# TASK GOAL
Can you write out the items, from their first line through the line containing "Looking at the image, I should click on (1378, 750).", as a numbered list with blank lines omitted?

# MATERIALS PROVIDED

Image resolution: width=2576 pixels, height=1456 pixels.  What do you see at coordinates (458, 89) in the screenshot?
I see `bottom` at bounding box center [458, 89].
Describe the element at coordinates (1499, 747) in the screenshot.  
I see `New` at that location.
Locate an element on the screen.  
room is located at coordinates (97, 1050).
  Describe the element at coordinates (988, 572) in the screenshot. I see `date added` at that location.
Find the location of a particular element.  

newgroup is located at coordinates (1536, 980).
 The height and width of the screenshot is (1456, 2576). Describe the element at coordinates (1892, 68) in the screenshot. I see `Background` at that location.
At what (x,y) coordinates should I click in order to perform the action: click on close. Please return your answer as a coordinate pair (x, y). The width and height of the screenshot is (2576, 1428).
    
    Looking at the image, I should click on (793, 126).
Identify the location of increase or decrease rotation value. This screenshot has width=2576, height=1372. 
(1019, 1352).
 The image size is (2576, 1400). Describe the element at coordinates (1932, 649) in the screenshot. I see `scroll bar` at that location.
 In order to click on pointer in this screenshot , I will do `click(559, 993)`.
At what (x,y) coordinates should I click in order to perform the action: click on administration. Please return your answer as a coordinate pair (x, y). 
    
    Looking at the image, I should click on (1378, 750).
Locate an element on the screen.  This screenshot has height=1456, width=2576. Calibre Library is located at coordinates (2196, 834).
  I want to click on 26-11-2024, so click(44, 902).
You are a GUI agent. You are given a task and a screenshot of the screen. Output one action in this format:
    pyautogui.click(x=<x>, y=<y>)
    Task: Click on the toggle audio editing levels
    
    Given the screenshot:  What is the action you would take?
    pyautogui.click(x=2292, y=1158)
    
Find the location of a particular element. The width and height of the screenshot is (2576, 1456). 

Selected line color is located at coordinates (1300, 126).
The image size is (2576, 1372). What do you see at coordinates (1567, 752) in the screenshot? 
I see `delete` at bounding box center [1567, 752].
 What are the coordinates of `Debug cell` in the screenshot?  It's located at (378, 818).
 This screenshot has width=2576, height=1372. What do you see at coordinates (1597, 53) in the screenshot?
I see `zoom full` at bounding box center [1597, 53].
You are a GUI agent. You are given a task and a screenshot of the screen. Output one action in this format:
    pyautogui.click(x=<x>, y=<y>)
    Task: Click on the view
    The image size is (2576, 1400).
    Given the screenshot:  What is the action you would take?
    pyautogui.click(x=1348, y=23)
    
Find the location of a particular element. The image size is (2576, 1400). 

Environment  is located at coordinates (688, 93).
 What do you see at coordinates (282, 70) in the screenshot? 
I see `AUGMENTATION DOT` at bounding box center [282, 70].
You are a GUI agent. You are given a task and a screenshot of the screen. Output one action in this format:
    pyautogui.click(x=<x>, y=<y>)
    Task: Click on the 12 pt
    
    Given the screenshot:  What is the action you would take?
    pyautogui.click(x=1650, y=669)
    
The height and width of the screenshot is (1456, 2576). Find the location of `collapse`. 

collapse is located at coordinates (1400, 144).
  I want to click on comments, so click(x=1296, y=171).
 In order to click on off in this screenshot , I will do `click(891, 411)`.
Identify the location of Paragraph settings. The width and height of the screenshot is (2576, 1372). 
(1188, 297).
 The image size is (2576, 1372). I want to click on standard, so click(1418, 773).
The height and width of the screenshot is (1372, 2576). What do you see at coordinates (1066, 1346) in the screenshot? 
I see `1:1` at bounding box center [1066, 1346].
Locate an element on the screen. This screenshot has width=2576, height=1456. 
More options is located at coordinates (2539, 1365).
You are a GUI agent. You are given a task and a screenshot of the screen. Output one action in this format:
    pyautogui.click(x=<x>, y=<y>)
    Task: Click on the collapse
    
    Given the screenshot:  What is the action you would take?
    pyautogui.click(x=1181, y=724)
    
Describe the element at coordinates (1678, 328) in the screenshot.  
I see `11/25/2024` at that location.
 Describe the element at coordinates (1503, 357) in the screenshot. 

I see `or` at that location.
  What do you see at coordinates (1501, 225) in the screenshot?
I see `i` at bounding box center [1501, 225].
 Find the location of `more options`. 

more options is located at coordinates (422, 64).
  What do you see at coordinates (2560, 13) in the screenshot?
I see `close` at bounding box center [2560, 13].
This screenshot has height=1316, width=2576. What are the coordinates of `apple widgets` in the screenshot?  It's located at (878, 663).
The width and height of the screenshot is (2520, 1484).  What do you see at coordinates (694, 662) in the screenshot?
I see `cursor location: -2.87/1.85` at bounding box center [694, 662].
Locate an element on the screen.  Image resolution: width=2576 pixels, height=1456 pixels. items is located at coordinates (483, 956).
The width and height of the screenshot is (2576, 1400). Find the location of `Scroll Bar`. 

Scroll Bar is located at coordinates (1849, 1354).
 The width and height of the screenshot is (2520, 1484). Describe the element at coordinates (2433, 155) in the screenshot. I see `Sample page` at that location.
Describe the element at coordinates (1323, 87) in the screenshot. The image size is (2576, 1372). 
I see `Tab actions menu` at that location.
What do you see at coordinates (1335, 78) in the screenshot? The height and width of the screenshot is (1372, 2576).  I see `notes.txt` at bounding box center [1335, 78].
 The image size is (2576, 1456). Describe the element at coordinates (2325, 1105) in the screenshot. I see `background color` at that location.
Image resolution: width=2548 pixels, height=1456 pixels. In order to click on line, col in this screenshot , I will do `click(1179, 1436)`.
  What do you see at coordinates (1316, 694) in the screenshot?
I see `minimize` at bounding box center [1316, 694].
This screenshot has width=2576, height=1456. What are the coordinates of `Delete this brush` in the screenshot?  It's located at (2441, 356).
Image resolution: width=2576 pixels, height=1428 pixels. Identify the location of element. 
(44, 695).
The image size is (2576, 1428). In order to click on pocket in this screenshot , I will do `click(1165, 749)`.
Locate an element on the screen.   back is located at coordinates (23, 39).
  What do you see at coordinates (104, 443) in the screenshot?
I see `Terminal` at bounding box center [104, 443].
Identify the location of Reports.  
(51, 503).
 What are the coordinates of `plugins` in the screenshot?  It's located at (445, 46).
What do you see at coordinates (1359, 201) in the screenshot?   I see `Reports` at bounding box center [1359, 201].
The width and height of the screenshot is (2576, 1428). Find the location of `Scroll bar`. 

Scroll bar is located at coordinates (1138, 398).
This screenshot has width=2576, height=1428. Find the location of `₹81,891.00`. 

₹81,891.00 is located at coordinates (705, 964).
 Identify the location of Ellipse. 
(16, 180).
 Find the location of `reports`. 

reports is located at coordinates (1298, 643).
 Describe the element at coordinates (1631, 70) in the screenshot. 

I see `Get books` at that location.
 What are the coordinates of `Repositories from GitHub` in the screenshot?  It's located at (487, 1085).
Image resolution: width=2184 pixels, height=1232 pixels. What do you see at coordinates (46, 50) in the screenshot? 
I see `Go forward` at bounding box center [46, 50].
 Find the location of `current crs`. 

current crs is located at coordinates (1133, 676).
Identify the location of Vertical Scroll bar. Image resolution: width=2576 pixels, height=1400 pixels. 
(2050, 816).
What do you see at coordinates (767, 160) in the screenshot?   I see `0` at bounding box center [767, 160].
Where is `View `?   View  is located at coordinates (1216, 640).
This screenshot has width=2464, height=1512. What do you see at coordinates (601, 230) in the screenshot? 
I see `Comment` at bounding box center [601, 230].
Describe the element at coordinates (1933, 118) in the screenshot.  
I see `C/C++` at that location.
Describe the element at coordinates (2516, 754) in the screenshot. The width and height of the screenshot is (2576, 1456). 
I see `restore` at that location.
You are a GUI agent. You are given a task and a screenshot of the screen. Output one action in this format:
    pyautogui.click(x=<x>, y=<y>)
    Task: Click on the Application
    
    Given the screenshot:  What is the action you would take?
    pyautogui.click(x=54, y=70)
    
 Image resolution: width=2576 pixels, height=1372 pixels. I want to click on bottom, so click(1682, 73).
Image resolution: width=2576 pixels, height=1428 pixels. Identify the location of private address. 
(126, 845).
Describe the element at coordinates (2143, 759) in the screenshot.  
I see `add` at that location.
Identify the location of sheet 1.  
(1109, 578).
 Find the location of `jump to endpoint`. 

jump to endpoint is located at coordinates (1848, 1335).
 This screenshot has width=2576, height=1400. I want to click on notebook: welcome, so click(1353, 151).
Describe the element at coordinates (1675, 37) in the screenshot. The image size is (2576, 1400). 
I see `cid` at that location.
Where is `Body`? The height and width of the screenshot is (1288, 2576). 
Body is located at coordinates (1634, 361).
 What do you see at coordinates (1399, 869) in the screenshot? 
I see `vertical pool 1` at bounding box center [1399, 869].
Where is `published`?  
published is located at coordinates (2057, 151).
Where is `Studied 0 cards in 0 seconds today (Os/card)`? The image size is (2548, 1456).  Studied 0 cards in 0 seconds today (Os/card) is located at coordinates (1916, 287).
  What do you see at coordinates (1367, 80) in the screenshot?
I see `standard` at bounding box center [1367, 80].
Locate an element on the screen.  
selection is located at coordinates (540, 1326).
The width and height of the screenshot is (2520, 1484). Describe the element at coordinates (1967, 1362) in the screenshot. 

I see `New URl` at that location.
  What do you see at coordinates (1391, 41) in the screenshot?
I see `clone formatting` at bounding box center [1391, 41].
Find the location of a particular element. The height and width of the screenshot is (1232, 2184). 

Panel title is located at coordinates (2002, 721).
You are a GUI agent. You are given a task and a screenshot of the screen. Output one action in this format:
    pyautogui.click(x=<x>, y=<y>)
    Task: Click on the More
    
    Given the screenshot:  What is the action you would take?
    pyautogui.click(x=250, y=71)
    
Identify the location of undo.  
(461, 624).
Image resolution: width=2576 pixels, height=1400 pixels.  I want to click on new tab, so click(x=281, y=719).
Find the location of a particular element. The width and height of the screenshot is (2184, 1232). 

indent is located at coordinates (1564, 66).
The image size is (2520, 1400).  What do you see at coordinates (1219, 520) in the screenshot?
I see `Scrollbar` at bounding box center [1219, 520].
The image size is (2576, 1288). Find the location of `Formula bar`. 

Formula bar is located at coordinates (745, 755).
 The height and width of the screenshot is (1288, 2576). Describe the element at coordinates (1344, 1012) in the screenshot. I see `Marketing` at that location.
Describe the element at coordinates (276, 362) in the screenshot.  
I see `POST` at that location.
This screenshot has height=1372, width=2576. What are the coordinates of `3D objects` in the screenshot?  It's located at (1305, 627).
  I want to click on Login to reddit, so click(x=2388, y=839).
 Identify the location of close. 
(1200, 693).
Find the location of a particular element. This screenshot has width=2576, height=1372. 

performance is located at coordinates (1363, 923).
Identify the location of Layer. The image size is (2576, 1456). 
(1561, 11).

# THE COMPLETED TASK
1. Image resolution: width=2576 pixels, height=1456 pixels.  What do you see at coordinates (458, 89) in the screenshot?
2. I see `bottom` at bounding box center [458, 89].
3. Describe the element at coordinates (1499, 747) in the screenshot.  
4. I see `New` at that location.
5. Locate an element on the screen.  
6. room is located at coordinates (97, 1050).
7.   Describe the element at coordinates (988, 572) in the screenshot. I see `date added` at that location.
8. Find the location of a particular element.  
9. newgroup is located at coordinates (1536, 980).
10.  The height and width of the screenshot is (1456, 2576). Describe the element at coordinates (1892, 68) in the screenshot. I see `Background` at that location.
11. At what (x,y) coordinates should I click in order to perform the action: click on close. Please return your answer as a coordinate pair (x, y). The width and height of the screenshot is (2576, 1428).
12.     Looking at the image, I should click on (793, 126).
13. Identify the location of increase or decrease rotation value. This screenshot has width=2576, height=1372. 
14. (1019, 1352).
15.  The image size is (2576, 1400). Describe the element at coordinates (1932, 649) in the screenshot. I see `scroll bar` at that location.
16.  In order to click on pointer in this screenshot , I will do `click(559, 993)`.
17. At what (x,y) coordinates should I click in order to perform the action: click on administration. Please return your answer as a coordinate pair (x, y). 
18.     Looking at the image, I should click on (1378, 750).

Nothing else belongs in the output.